The whole concept of "build quality" is bullshit anyways, at least in mass production. Either stuff fits properly on the first attempt, or else there will be problems. You don't want some guy hand-selecting main and rod bearings for the best possible fit; you want that crankshaft coming off the line with gnat's ass precision so that every single one of them is identical. That's how we get "build quality". It ain't Tony - or James, or Hans - filing something to perfection. It's a transfer line that was set up meticulously over a period of a couple years that takes raw castings and forgings at one end and turns them into perfect parts at the other. The Germans are pretty good at building those things.
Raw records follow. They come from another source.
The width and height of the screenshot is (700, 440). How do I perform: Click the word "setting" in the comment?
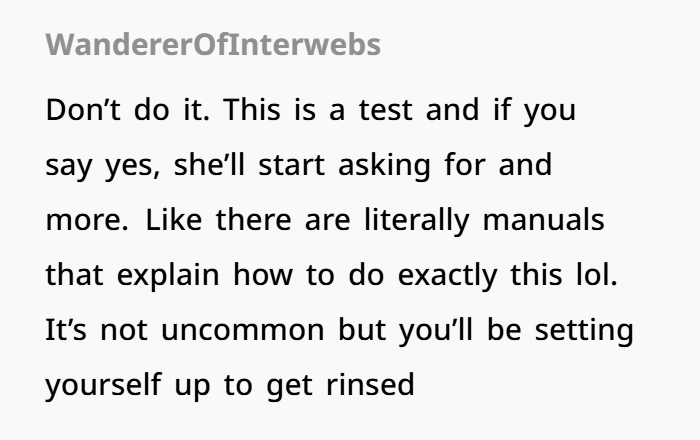[584, 331]
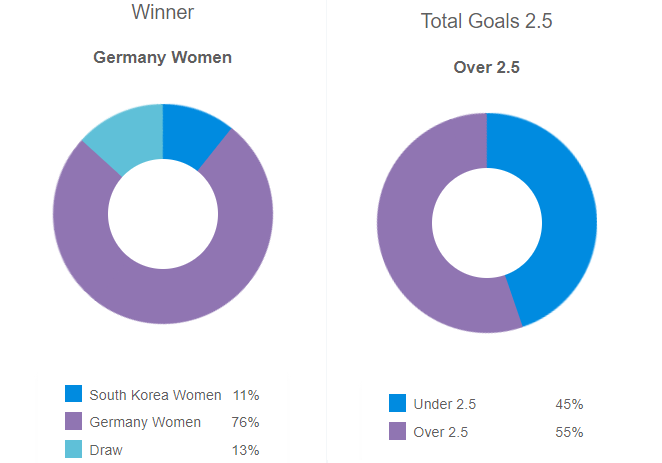Click the 45% value beside Under 2.5
This screenshot has width=662, height=463.
[569, 404]
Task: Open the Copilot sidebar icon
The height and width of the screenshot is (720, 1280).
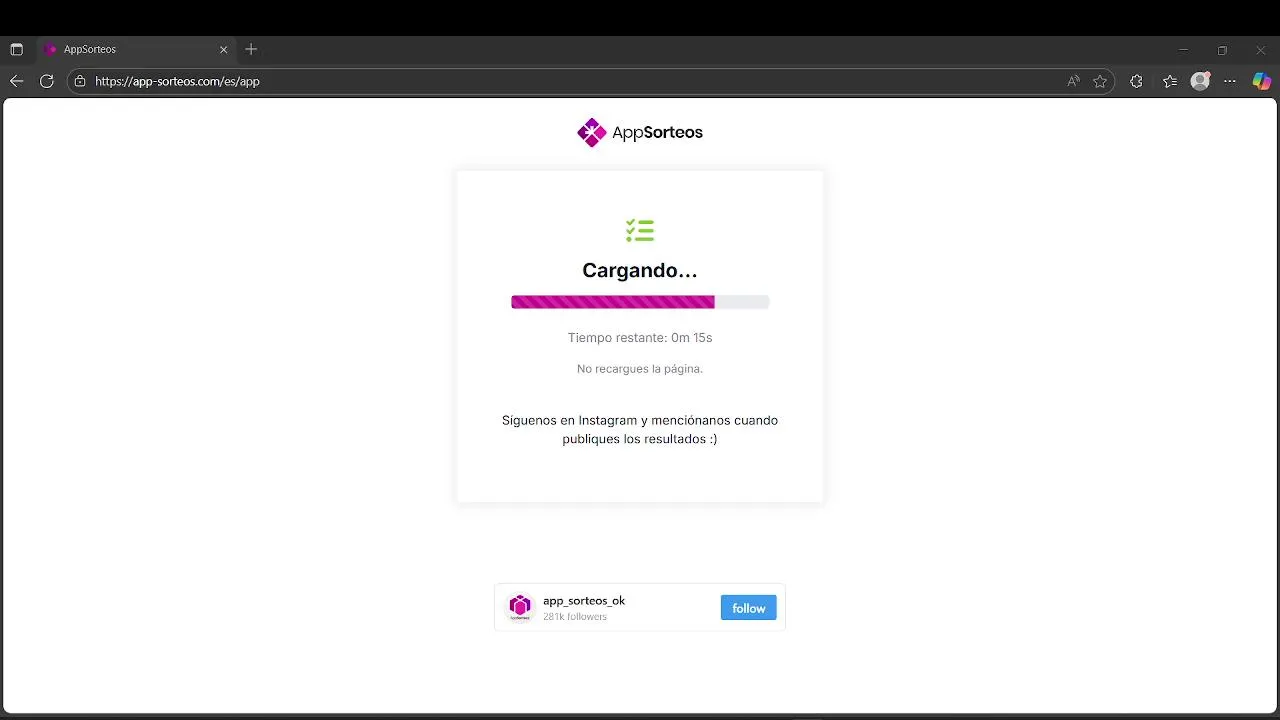Action: 1262,81
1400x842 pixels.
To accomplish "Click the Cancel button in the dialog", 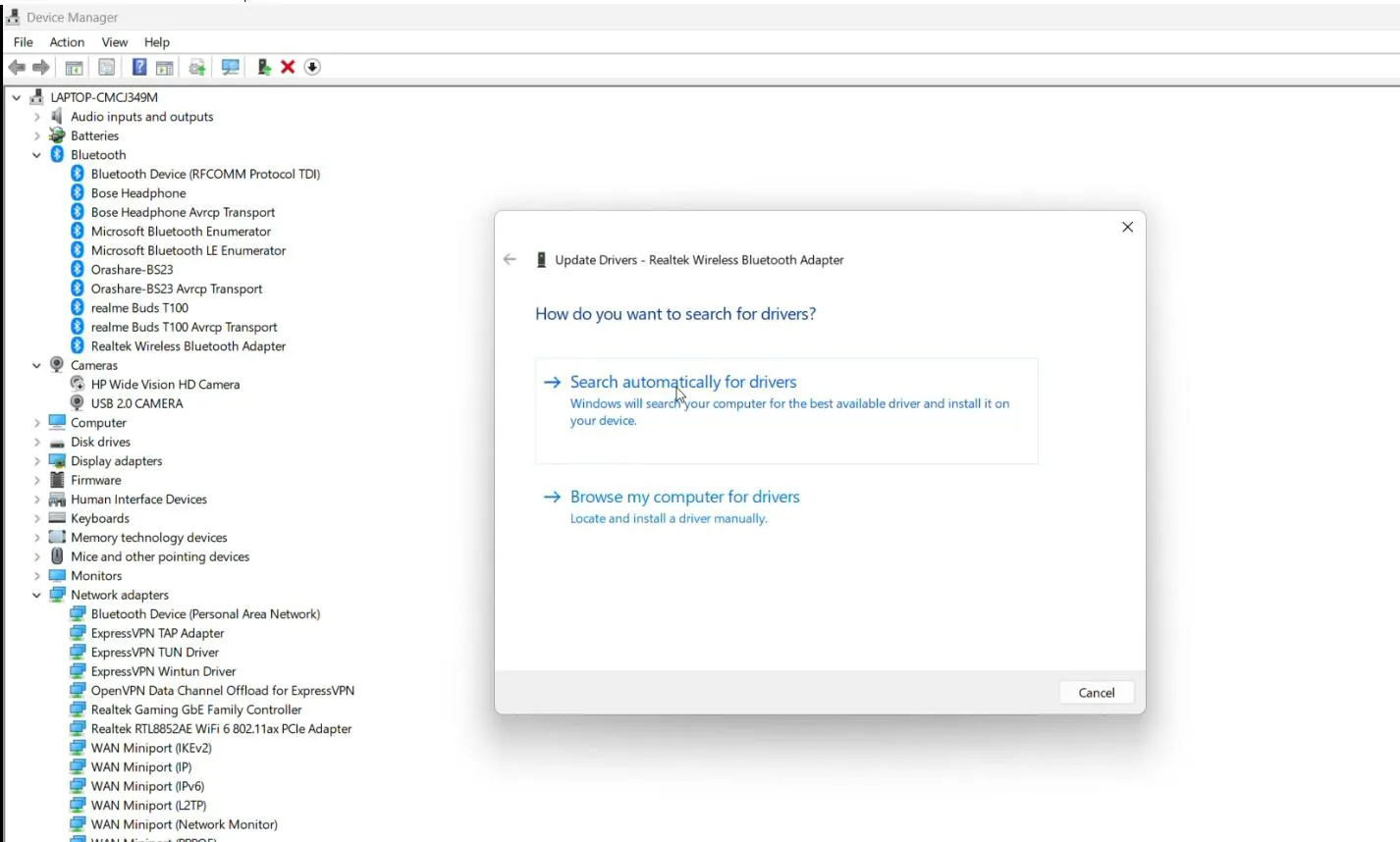I will [1096, 692].

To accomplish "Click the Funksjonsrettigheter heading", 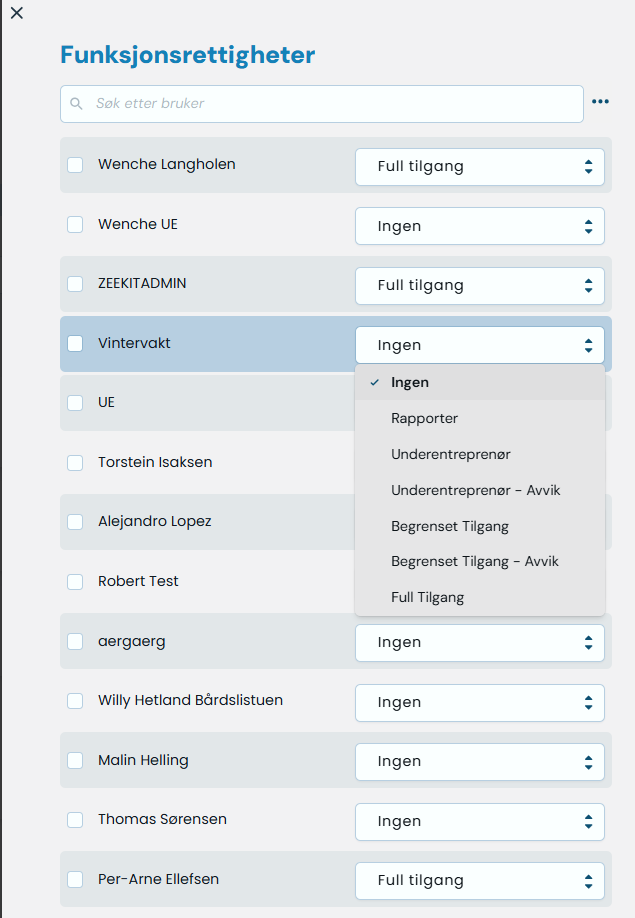I will 188,55.
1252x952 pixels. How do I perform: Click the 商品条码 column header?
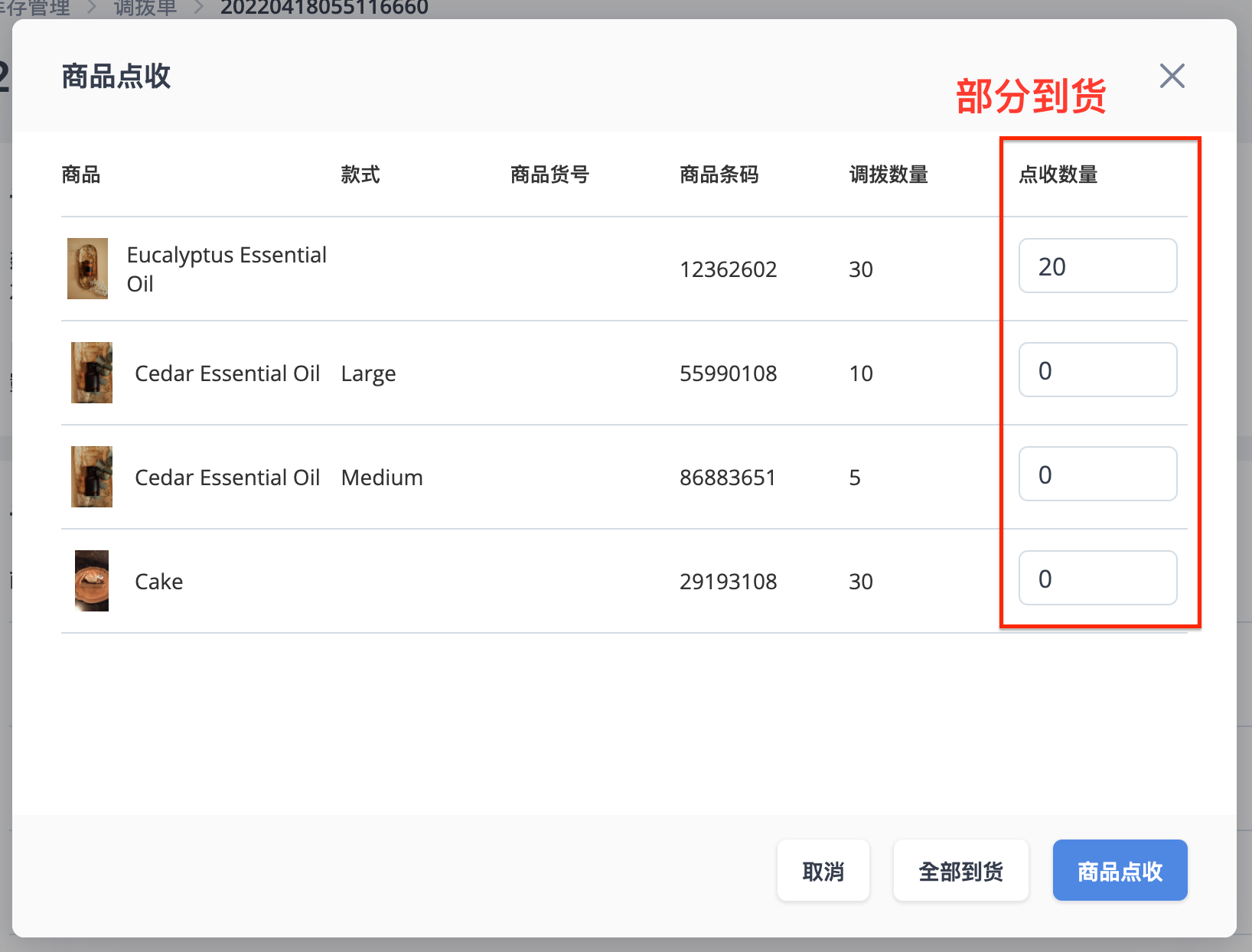click(x=719, y=174)
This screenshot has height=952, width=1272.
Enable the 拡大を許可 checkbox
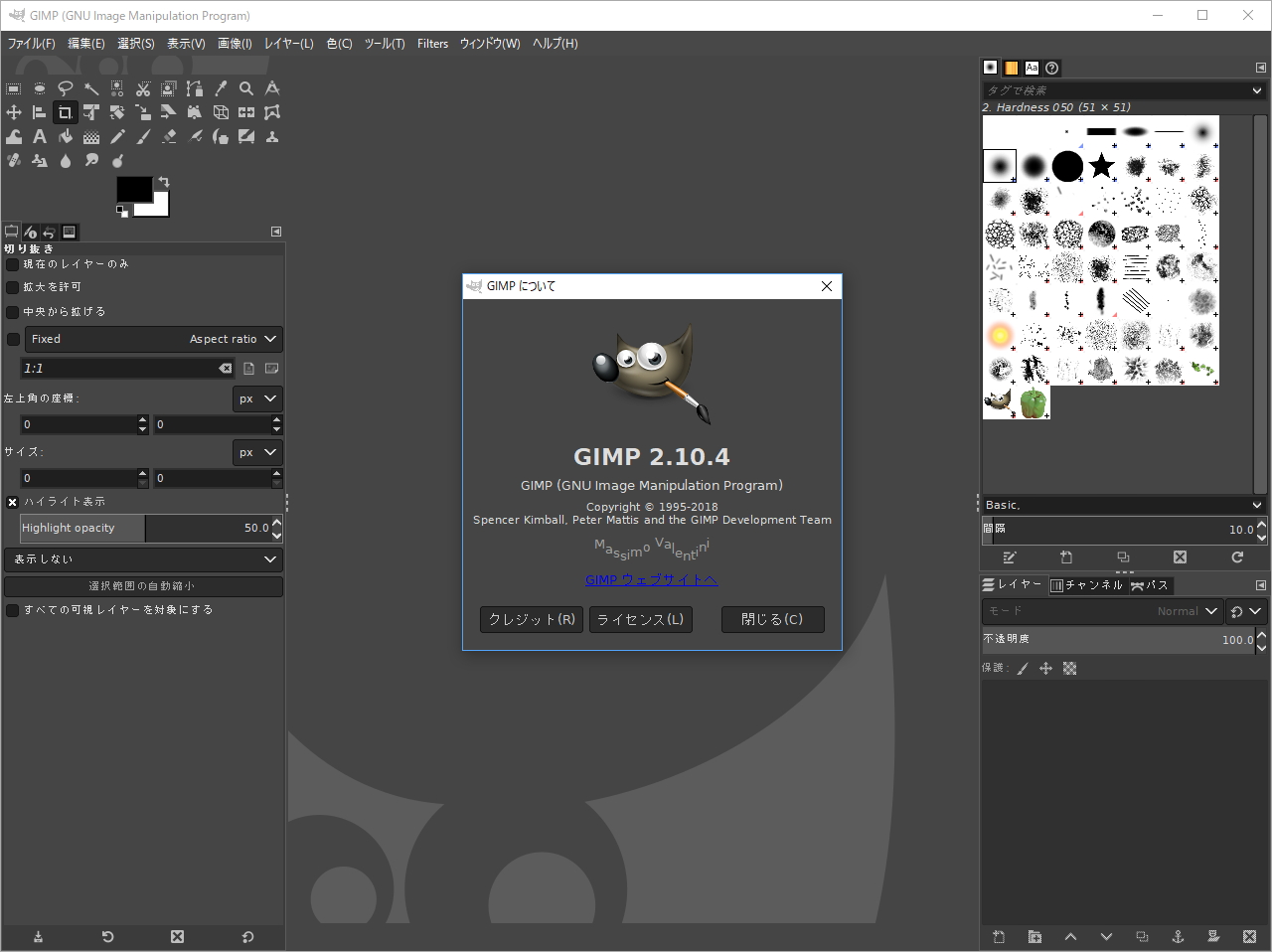click(x=11, y=287)
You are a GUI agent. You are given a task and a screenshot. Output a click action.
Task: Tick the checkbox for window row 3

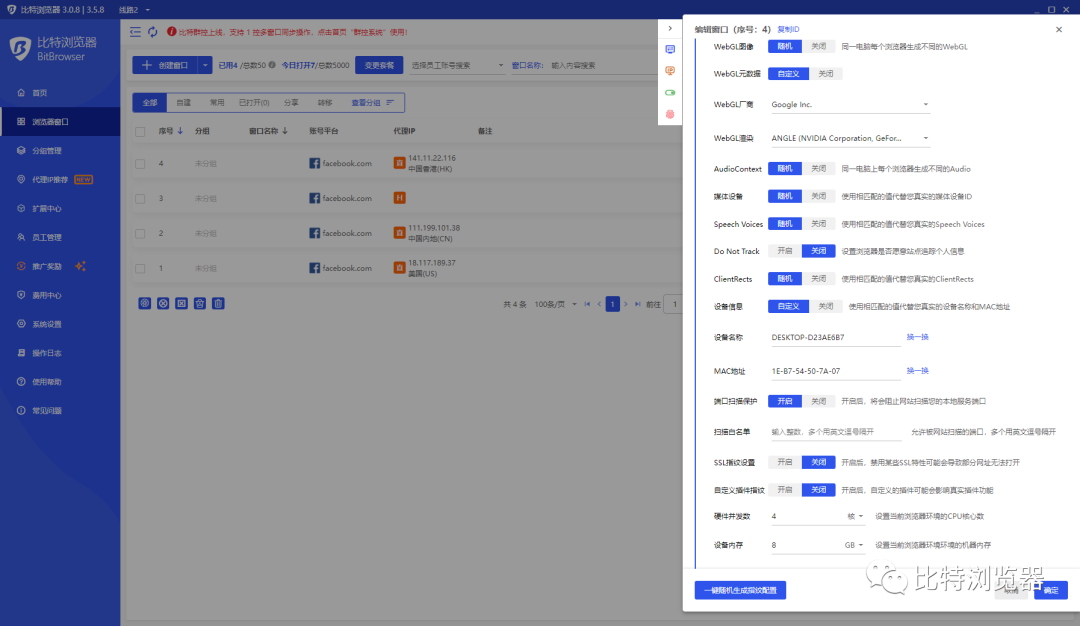[140, 198]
But hey, there are those cool individually-signed build plaques under the hood of some modern performance and luxury cars, so you know the name of the "craftsman" that took the parts out of a bin and secured them with a computer-controlled torque wrench.
E.Bryant: This is an actual ad that was run on the BBC in 2008. First time I saw it I was rolling with laughter.
I see where you initially typed out "Timkin", and later corrected it to Timken" - so yes, TicTacTex's "google analogy" was accurate.